The summary from the Medical Officer of Health says:
From its review of recent health evidence, TPH [Toronto Public Health] notes that the majority scientific opinion indicates that the health risk to the public from cell towers and other telecommunications sources of RFs is low.
…
Based on a review of evidence and TPH’s experience implementing the policy, continued application of the [Prudent Avoidance] policy in the form of a stricter exposure guideline is no longer necessary as it does not confer a health benefit to the residents of Toronto.
In a more detailed report, Toronto Public Health sharply criticized the opposing viewpoints.
The most vocal opposing view has been put forward by scientists contributing to the BioInitiative Report. This report has been evaluated by a number of health scientists and public health agencies as being characterized by biased and selective interpretation of scientific data, leading to unscientific and alarming conclusions about a range of health conditions.
Among the most damning critiques of the Bio-Initiative Report, incorporated in the Toronto Public Health report by footnote, was an article in Science-Based Medicine that refers to the BioInitiative Report as “an egregiously slanted review of health and biological effects of electromagnetic fields (EMF) of the sort that are produced by power lines, cellular telephones, Wi-Fi, and other mainstays of modern life.”
Toronto Public Health addressed the question of non-specific symptoms – symptoms that some have called environmental sensitivity to RF and other electromagnetic fields.
There is, however, growing evidence that the perception of exposure is associated with experiencing symptoms and as such, that a nocebo effect with respect to cell towers is likely contributing to individuals‟ reporting of such health complaints. (This conclusion in no way diminishes the serious nature of these complaints which some individuals experience as severe and debilitating.) The nocebo effect refers to the observation that people may experience adverse symptoms because of their negative expectations or concerns about cell towers. In particular, people tend to feel more at risk from environmental health hazards when they lack control over their exposure or have little perceived benefit from exposure.
While CBC chose to give unwarranted attention to some well meaning but ill-informed junk science, Toronto Public Health noted that broadcast antennas, not cell towers, were the major contributors to RF levels in Toronto. It is unclear whether the authors of the CBC articles understood that CBC’s own radio and TV transmitters have been beaming radio frequency energy for decades before the cell phone was introduced.

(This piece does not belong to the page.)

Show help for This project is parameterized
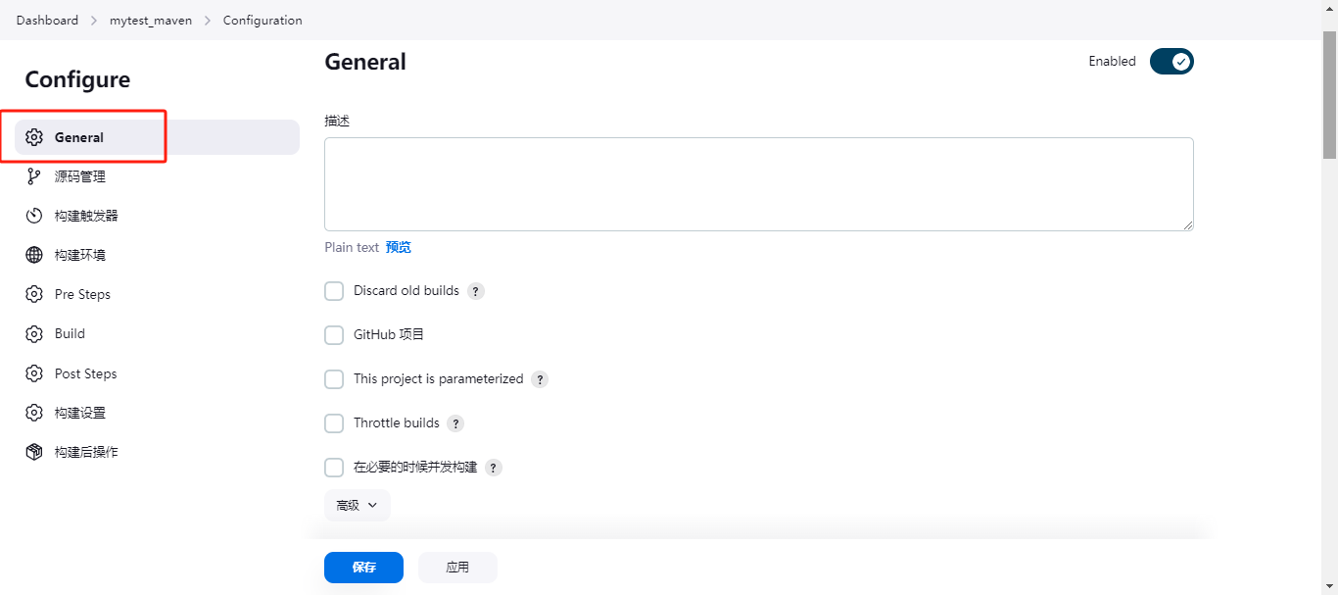(540, 379)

Indeed, Industry Canada’s evaluation of EMF Intensity in the City of Toronto found that the CBC Broadcast Centre is Toronto’s hottest location, still less than 6% of limits.
The Toronto Public Health report cites a review by the British Columbia Centre for Disease Control and National Collaborating Centre for Environmental Health for a helpful explanation for why RF levels would not increase over time:
Although intuitively, one may assume that an increase in base stations means higher ambient exposure, mobile phones do not need to use as much power (due to adaptive control) to communicate with the base stations due to shorter distances. As a good connection translates into lower output power levels, urban centres with higher base station densities often experience lower RF than rural centres.
I wrote about that effect last year in a blog post called “We need more towers.” CBC did a disservice to Canadians in promoting purveyors of junk science while failing to cover the important report from Toronto’s Medical Officer of Health that recommends the elimination of its prudent avoidance policy. The full report is worth reading.